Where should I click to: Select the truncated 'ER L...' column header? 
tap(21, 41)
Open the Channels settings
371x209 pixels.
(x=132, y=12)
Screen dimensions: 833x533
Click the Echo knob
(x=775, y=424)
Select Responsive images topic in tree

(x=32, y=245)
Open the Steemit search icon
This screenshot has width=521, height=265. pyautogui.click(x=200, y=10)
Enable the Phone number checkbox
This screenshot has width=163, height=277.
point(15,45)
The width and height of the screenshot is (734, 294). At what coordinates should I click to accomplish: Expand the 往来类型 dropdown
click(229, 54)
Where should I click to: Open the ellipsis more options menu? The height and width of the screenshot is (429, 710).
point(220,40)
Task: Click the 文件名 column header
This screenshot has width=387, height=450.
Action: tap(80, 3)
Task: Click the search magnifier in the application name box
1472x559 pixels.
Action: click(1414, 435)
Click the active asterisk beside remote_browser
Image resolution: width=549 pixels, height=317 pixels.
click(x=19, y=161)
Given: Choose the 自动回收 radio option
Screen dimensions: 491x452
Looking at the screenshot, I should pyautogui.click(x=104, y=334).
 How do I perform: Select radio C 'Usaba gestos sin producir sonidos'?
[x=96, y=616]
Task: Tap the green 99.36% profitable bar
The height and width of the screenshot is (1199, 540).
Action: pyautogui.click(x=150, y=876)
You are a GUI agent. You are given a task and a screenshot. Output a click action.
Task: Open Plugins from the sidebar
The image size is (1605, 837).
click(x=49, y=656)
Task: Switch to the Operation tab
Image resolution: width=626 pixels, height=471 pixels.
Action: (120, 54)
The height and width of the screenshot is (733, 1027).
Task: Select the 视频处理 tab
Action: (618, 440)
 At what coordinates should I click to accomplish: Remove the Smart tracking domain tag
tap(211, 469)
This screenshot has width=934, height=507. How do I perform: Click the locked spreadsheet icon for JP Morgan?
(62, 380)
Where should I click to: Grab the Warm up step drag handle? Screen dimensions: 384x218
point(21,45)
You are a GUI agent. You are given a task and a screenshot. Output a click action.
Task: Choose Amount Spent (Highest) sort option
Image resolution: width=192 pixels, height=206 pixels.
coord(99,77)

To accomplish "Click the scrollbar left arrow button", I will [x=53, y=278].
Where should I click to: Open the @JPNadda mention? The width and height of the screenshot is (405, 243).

■ ■ ■ ■ ■ ■ ■

Print exactly the lines above from the one with "Screen dimensions: 833x533" to the one with "Enable the Phone number checkbox", including both.

[EXERCISE SOLUTION]
Screen dimensions: 833x533
Click the Echo knob
(x=775, y=424)
Select Responsive images topic in tree

(x=32, y=245)
Open the Steemit search icon
This screenshot has width=521, height=265. pyautogui.click(x=200, y=10)
Enable the Phone number checkbox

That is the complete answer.